■ Task instructions
Scan the lines below for the word "agent". Copy each line you find it in.

Top of Data to process

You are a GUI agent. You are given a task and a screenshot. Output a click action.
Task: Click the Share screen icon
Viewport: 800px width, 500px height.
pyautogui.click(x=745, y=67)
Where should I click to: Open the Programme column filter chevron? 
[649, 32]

Bottom of Data to process
Top of Data to process

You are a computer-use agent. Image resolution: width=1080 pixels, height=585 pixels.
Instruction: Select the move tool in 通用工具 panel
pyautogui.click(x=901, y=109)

Bottom of Data to process

■ Task solution
You are a GUI agent. You are given a task and a screenshot. Output a click action.
You are a computer-use agent. Image resolution: width=1080 pixels, height=585 pixels.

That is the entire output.